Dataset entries
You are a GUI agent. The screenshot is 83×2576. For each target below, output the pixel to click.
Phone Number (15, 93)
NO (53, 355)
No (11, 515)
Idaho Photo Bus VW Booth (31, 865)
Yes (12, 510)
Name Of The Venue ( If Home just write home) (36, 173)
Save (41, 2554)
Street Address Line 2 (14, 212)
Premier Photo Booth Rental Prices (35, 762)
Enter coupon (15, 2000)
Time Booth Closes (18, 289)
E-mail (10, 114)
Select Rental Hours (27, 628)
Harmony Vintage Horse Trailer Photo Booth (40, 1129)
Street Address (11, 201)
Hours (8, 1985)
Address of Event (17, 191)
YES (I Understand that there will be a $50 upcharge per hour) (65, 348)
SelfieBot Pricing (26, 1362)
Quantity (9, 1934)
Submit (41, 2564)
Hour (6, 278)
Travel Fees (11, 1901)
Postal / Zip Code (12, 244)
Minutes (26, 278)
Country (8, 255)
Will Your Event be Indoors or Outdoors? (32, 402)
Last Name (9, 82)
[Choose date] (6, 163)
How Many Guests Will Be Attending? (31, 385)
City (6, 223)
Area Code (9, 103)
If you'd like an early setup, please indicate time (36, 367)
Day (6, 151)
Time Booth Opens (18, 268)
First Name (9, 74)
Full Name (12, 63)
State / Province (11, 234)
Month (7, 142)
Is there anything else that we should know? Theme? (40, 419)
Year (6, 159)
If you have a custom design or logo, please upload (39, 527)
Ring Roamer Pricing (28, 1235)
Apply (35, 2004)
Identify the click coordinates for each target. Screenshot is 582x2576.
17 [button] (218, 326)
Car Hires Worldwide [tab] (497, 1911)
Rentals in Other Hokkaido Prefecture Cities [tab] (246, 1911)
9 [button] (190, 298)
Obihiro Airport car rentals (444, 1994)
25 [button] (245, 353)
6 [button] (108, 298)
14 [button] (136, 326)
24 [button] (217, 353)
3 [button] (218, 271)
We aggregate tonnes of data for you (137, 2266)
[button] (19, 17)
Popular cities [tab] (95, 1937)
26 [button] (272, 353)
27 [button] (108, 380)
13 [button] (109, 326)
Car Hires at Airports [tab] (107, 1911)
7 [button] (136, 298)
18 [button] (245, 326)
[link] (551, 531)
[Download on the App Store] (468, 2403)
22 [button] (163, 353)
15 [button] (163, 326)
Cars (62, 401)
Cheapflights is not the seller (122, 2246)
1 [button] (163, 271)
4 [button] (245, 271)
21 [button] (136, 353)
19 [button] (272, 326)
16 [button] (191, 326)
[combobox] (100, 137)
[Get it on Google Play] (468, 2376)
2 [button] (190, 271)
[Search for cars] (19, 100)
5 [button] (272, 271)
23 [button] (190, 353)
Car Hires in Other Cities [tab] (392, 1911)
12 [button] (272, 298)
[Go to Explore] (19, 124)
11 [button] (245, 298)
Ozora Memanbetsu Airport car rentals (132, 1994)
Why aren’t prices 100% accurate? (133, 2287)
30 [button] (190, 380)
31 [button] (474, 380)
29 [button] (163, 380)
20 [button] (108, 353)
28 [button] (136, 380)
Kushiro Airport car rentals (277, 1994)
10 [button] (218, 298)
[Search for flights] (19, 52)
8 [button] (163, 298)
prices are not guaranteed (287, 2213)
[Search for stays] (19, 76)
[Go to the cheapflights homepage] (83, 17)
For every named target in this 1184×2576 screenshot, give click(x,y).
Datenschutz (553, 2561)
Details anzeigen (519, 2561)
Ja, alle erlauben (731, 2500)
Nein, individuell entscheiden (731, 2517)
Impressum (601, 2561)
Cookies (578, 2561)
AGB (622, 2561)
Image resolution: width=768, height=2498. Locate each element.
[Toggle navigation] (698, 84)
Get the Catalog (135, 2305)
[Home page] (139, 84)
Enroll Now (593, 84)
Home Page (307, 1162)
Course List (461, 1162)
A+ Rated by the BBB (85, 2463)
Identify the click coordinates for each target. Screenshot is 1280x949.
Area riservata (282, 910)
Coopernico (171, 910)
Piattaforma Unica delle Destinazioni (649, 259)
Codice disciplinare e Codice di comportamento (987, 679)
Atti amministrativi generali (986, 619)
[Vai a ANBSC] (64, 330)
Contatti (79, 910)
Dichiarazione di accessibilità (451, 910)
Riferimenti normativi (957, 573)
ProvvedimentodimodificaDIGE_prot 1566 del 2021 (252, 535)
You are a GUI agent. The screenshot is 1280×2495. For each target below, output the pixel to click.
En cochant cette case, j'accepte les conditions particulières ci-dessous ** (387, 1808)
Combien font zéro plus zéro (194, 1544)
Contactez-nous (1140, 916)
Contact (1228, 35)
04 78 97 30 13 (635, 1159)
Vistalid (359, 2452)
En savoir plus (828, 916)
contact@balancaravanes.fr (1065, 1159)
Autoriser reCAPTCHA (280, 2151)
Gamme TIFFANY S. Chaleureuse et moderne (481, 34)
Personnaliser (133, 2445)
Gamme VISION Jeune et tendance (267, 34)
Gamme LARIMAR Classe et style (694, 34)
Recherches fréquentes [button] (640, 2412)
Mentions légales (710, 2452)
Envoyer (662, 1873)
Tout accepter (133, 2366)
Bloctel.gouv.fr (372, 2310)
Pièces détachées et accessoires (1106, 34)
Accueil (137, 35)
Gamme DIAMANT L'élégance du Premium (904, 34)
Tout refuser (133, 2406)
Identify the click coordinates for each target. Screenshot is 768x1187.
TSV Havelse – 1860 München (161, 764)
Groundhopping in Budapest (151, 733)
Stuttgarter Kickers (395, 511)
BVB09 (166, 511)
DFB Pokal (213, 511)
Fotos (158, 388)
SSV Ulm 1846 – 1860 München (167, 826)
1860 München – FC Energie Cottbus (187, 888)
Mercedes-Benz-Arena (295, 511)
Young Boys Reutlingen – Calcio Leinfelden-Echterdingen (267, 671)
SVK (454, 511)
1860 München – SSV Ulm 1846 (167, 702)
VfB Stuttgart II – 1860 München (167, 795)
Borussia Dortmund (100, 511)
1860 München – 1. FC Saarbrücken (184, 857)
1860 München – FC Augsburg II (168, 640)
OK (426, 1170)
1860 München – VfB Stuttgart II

EXERCISE :: Every entry is to be restated word for word, with nothing dropped.

YOUR SOLUTION ::
You are a GUI agent. The screenshot is 83×2576. For each target below, output the pixel to click.
Phone Number (15, 93)
NO (53, 355)
No (11, 515)
Idaho Photo Bus VW Booth (31, 865)
Yes (12, 510)
Name Of The Venue ( If Home just write home) (36, 173)
Save (41, 2554)
Street Address Line 2 (14, 212)
Premier Photo Booth Rental Prices (35, 762)
Enter coupon (15, 2000)
Time Booth Closes (18, 289)
E-mail (10, 114)
Select Rental Hours (27, 628)
Harmony Vintage Horse Trailer Photo Booth (40, 1129)
Street Address (11, 201)
Hours (8, 1985)
Address of Event (17, 191)
YES (I Understand that there will be a $50 upcharge per hour) (65, 348)
SelfieBot Pricing (26, 1362)
Quantity (9, 1934)
Submit (41, 2564)
Hour (6, 278)
Travel Fees (11, 1901)
Postal / Zip Code (12, 244)
Minutes (26, 278)
Country (8, 255)
Will Your Event be Indoors or Outdoors? (32, 402)
Last Name (9, 82)
[Choose date] (6, 163)
How Many Guests Will Be Attending? (31, 385)
City (6, 223)
Area Code (9, 103)
If you'd like an early setup, please indicate time (36, 367)
Day (6, 151)
Time Booth Opens (18, 268)
First Name (9, 74)
Full Name (12, 63)
State / Province (11, 234)
Month (7, 142)
Is there anything else that we should know? Theme? (40, 419)
Year (6, 159)
If you have a custom design or logo, please upload (39, 527)
Ring Roamer Pricing (28, 1235)
Apply (35, 2004)
Identify the click coordinates for each target. Screenshot is 582x2576.
17 [button] (218, 326)
Car Hires Worldwide [tab] (497, 1911)
Rentals in Other Hokkaido Prefecture Cities [tab] (246, 1911)
9 [button] (190, 298)
Obihiro Airport car rentals (444, 1994)
25 [button] (245, 353)
6 [button] (108, 298)
14 [button] (136, 326)
24 [button] (217, 353)
3 [button] (218, 271)
We aggregate tonnes of data for you (137, 2266)
[button] (19, 17)
Popular cities [tab] (95, 1937)
26 [button] (272, 353)
27 [button] (108, 380)
13 [button] (109, 326)
Car Hires at Airports [tab] (107, 1911)
7 [button] (136, 298)
18 [button] (245, 326)
[link] (551, 531)
[Download on the App Store] (468, 2403)
22 [button] (163, 353)
15 [button] (163, 326)
Cars (62, 401)
Cheapflights is not the seller (122, 2246)
1 [button] (163, 271)
4 [button] (245, 271)
21 [button] (136, 353)
19 [button] (272, 326)
16 [button] (191, 326)
[combobox] (100, 137)
[Get it on Google Play] (468, 2376)
2 [button] (190, 271)
[Search for cars] (19, 100)
5 [button] (272, 271)
23 [button] (190, 353)
Car Hires in Other Cities [tab] (392, 1911)
12 [button] (272, 298)
[Go to Explore] (19, 124)
11 [button] (245, 298)
Ozora Memanbetsu Airport car rentals (132, 1994)
Why aren’t prices 100% accurate? (133, 2287)
30 [button] (190, 380)
31 [button] (474, 380)
29 [button] (163, 380)
20 [button] (108, 353)
28 [button] (136, 380)
Kushiro Airport car rentals (277, 1994)
10 [button] (218, 298)
[Search for flights] (19, 52)
8 [button] (163, 298)
prices are not guaranteed (287, 2213)
[Search for stays] (19, 76)
[Go to the cheapflights homepage] (83, 17)
For every named target in this 1184×2576 screenshot, give click(x,y).
Datenschutz (553, 2561)
Details anzeigen (519, 2561)
Ja, alle erlauben (731, 2500)
Nein, individuell entscheiden (731, 2517)
Impressum (601, 2561)
Cookies (578, 2561)
AGB (622, 2561)
Image resolution: width=768, height=2498. Locate each element.
[Toggle navigation] (698, 84)
Get the Catalog (135, 2305)
[Home page] (139, 84)
Enroll Now (593, 84)
Home Page (307, 1162)
Course List (461, 1162)
A+ Rated by the BBB (85, 2463)
Identify the click coordinates for each target. Screenshot is 1280x949.
Area riservata (282, 910)
Coopernico (171, 910)
Piattaforma Unica delle Destinazioni (649, 259)
Codice disciplinare e Codice di comportamento (987, 679)
Atti amministrativi generali (986, 619)
[Vai a ANBSC] (64, 330)
Contatti (79, 910)
Dichiarazione di accessibilità (451, 910)
Riferimenti normativi (957, 573)
ProvvedimentodimodificaDIGE_prot 1566 del 2021 (252, 535)
You are a GUI agent. The screenshot is 1280×2495. For each target below, output the pixel to click.
En cochant cette case, j'accepte les conditions particulières ci-dessous ** (387, 1808)
Combien font zéro plus zéro (194, 1544)
Contactez-nous (1140, 916)
Contact (1228, 35)
04 78 97 30 13 (635, 1159)
Vistalid (359, 2452)
En savoir plus (828, 916)
contact@balancaravanes.fr (1065, 1159)
Autoriser reCAPTCHA (280, 2151)
Gamme TIFFANY S. Chaleureuse et moderne (481, 34)
Personnaliser (133, 2445)
Gamme VISION Jeune et tendance (267, 34)
Gamme LARIMAR Classe et style (694, 34)
Recherches fréquentes [button] (640, 2412)
Mentions légales (710, 2452)
Envoyer (662, 1873)
Tout accepter (133, 2366)
Bloctel.gouv.fr (372, 2310)
Pièces détachées et accessoires (1106, 34)
Accueil (137, 35)
Gamme DIAMANT L'élégance du Premium (904, 34)
Tout refuser (133, 2406)
Identify the click coordinates for each target. Screenshot is 768x1187.
TSV Havelse – 1860 München (161, 764)
Groundhopping in Budapest (151, 733)
Stuttgarter Kickers (395, 511)
BVB09 (166, 511)
DFB Pokal (213, 511)
Fotos (158, 388)
SSV Ulm 1846 – 1860 München (167, 826)
1860 München – FC Energie Cottbus (187, 888)
Mercedes-Benz-Arena (295, 511)
Young Boys Reutlingen – Calcio Leinfelden-Echterdingen (267, 671)
SVK (454, 511)
1860 München – SSV Ulm 1846 (167, 702)
VfB Stuttgart II – 1860 München (167, 795)
Borussia Dortmund (100, 511)
1860 München – 1. FC Saarbrücken (184, 857)
1860 München – FC Augsburg II (168, 640)
OK (426, 1170)
1860 München – VfB Stuttgart II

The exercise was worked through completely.